■ **Set problem**
Write out every entry again from the line containing "Task: Share article via email icon" to the end of the entries, requests included, and add 49 to each coordinate in the answers.

■ **Provided material**

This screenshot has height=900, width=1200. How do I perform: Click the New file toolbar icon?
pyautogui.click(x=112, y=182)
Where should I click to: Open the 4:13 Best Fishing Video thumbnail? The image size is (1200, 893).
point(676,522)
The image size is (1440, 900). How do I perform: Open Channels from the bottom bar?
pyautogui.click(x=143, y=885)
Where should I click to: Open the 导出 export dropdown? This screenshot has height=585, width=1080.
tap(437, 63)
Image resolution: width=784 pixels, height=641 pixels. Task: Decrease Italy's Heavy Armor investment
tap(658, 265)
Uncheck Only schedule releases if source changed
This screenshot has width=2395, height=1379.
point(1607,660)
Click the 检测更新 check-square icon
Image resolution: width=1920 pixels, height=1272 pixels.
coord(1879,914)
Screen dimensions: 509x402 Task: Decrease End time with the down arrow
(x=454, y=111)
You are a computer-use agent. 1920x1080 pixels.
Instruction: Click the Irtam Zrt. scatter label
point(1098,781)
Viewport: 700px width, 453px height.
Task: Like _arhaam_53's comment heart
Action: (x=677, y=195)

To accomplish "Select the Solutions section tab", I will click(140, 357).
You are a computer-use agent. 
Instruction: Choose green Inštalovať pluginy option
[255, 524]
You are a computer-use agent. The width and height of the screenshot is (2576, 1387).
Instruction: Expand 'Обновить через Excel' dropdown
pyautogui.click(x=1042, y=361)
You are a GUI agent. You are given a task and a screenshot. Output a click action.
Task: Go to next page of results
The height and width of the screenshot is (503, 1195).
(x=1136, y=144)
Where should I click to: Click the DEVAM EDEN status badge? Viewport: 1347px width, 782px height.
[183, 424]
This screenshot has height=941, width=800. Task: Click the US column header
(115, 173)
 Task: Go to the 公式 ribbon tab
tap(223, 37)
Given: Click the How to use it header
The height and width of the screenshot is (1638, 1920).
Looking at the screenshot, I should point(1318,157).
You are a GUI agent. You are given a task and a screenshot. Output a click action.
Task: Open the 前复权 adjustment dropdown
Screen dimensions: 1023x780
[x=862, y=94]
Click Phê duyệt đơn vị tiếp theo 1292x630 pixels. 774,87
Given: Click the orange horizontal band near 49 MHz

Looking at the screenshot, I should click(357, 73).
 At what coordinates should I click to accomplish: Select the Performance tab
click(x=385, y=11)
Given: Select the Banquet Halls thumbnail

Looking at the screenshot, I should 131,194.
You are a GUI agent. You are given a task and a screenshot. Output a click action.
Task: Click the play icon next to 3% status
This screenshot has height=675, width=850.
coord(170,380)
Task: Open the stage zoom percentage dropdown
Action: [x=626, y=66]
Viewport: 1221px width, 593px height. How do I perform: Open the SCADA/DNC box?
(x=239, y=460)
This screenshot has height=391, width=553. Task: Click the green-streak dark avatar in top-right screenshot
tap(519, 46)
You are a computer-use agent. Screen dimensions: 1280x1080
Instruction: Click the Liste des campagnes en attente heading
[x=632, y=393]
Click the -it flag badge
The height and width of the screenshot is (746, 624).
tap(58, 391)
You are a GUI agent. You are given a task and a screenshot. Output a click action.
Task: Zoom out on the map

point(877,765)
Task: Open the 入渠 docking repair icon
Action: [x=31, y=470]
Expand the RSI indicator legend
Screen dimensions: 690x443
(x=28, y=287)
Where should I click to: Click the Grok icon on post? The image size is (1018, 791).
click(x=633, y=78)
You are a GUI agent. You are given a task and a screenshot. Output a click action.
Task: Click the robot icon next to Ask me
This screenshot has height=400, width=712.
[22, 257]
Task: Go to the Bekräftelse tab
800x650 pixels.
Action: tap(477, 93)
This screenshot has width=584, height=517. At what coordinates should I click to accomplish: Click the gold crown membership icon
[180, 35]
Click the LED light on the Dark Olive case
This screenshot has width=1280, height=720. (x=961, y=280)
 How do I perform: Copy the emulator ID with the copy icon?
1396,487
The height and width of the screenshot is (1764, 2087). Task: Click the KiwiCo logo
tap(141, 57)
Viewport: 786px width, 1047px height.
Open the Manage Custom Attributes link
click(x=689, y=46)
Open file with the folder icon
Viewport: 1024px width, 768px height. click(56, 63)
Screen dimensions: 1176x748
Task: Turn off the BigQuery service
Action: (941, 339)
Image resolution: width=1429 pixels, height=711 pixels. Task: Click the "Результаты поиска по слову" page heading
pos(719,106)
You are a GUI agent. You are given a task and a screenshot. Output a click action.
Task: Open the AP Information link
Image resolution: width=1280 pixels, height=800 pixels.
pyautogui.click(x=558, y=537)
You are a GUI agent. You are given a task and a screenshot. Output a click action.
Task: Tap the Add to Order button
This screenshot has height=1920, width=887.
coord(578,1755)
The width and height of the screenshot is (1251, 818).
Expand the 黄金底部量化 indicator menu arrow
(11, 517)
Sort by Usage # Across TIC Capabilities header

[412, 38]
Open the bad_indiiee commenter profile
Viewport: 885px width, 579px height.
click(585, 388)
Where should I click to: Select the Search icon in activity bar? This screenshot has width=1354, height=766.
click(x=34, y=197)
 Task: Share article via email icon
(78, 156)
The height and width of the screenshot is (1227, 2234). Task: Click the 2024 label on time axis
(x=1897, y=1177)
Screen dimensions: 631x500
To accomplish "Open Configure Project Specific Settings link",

■ **Complete output**
 Task: Share article via email icon
(127, 205)
The height and width of the screenshot is (1227, 2234). Task: Click the 2024 label on time axis
(x=1946, y=1226)
Screen dimensions: 631x500
To accomplish "Open Configure Project Specific Settings link",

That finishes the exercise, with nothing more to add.